Текстовый фрагмент:
+--

Санкт-Петербург, ул. Академика Байкова, 14а

Во имя Отца и Сына и Святаго Духа!

Сегодня мы празднуем память шести Вселенских соборов. Этот праздник во многом изменил свой смысл с тех пор, как он установился в конце VI века, и сейчас он перестал быть таким значительным. Это можно понять по тому, как он указан сейчас в церковном Уставе, – сохранились его следы как именно большого праздника. А что мы празднуем, что это за шесть соборов?

Сейчас все думают, что это шесть Вселенских соборов, как мы обычно считаем. Шестой из них – собор 680-681 годов против монофелитов. Но на самом деле нет, это другие шесть соборов. Первоначально это был праздник в середине июля, установленный в память Халкидонского собора, в начале VI века – только одного IV собора. Потом добавились три других собора, потому что вначале VI века православные отличались от других тем, что они говорили «четыре евангелиста – четыре собора»; так сторонники Халкидонского собора спорили с теми, кто принимал только три собора.

В 536 году состоялся собор против Севира Антиохийского. Мы прочитали в сегодняшней службе много слов относительно Севира, потому что собор против него был высокоавторитетным. Севир вскоре умер после этого собора, а этот собор стали почитать Вселенским. Это пятый собор, который здесь имеется в виду. А шестой собор среди наших сегодняшних шести соборов – это тот, который стали позже именовать пятым Вселенским собором, Константинопольский собор 553 года.

И вот эти два собора 536 и 553 годов объяснили, прежде всего, что такое наше почитание Христа – догмат воплощения Бога. Я сейчас позволю себе очень кратко и очень понятно сказать, чем православная вера во Христа отличается от того, что осудили эти шесть Вселенских соборов.

+--

Собранные данные:
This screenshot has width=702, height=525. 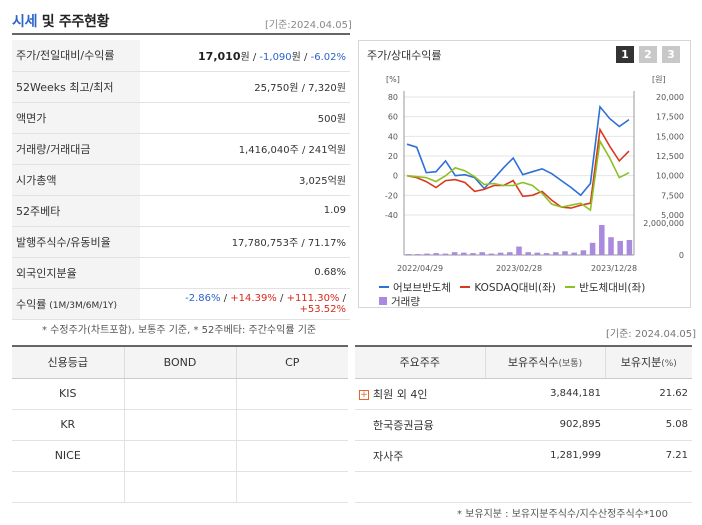 What do you see at coordinates (308, 26) in the screenshot?
I see `base-date: [기준:2024.04.05]` at bounding box center [308, 26].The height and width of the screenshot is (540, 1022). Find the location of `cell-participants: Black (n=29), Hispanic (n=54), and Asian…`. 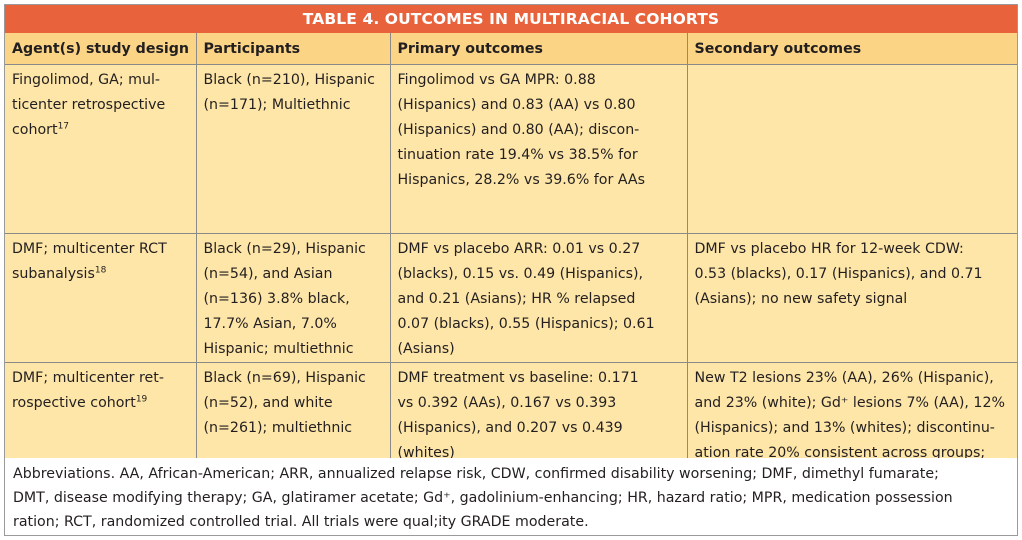

cell-participants: Black (n=29), Hispanic (n=54), and Asian… is located at coordinates (293, 298).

+--

Что нужно сделать:
Согласно тексту о празднике шести Вселенских соборов, в каком году состоялся собор против Севира Антиохийского?

Ответ к заданию:
В 536 году.